Anchor Therapeutics has snared a $480 million preclinical discovery pact with J&J's Ortho-McNeil-Janssen Pharmaceuticals--but it's keeping its upfront payment under wraps.

In the deal, which was announced this morning, Cambridge, MA-based Anchor will put its pepducin technology to work identifying preclinical G protein coupled receptor-targeted therapeutic compounds for oncology and metabolic disease targets. The pact includes Anchor's program for gpr39, a metabolic therapy. In addition to the unspecified upfront, Anchor gets an undisclosed amount of research support from the J&J operation and the schedule of milestone payments for a successful development effort.

The fledgling Anchor, which was originally called Ascent before it underwent a name change earlier this year, has aggressively targeted new partnerships at an early stage--an increasingly common strategy for upstart developers with platform technology in play. Its first pact was with the Novartis Option Fund--which provided a $200 million deal package--and CEO Rick Jones told FierceBiotech back in March that he hoped to wrap two more deals before the end of the year. Anchor announced an initial $10 million closing of its Series B in August.  

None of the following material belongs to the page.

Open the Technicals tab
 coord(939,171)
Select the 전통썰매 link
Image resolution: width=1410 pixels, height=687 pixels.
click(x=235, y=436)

While Jones had planned to push for $30 million in the Series B, he tells FierceBiotech this morning that he's scaled that down to $15 million to $20 million. Added to Anchor's milestone revenue--and the possibility that Novartis might exercise its option "sooner rather than later"--that should be enough to fund the company through its first IND.

"We can hit targets that other people can't," says Jones. And that has him confident that new deals are ahead. But not too many. "We don't want to be an operation where you're working on so many collaborations you're 90 percent committed to other people's projects. We'll be selective about future collaborations."